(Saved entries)

* * * *

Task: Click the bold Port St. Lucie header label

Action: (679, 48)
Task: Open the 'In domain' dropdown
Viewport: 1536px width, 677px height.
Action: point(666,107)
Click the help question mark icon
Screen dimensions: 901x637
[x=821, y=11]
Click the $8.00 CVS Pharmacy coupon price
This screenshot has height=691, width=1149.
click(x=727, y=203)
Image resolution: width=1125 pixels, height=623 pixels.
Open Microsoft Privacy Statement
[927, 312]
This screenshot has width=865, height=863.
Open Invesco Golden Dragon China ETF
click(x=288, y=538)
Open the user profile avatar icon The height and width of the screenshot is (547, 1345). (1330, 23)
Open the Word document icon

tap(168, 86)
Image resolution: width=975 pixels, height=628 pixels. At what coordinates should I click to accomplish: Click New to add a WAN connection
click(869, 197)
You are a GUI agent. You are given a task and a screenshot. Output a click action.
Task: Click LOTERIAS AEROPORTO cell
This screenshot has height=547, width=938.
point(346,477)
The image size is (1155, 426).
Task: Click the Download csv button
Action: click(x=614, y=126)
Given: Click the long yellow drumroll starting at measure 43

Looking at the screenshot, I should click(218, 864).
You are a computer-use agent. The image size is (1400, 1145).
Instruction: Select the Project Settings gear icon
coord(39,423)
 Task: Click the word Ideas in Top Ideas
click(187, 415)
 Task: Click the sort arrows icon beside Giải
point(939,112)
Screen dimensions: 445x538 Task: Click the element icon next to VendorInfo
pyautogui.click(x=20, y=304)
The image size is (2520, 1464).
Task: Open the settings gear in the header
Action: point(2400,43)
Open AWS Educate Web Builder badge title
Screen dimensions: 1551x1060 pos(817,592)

* * * *

Task brief: The required output is the line holding "Task: Click the sort arrows icon beside Giải" plus every line after it in the data, reproduced exactly.

Expected output:
 Task: Click the sort arrows icon beside Giải
point(939,112)
Screen dimensions: 445x538 Task: Click the element icon next to VendorInfo
pyautogui.click(x=20, y=304)
The image size is (2520, 1464).
Task: Open the settings gear in the header
Action: point(2400,43)
Open AWS Educate Web Builder badge title
Screen dimensions: 1551x1060 pos(817,592)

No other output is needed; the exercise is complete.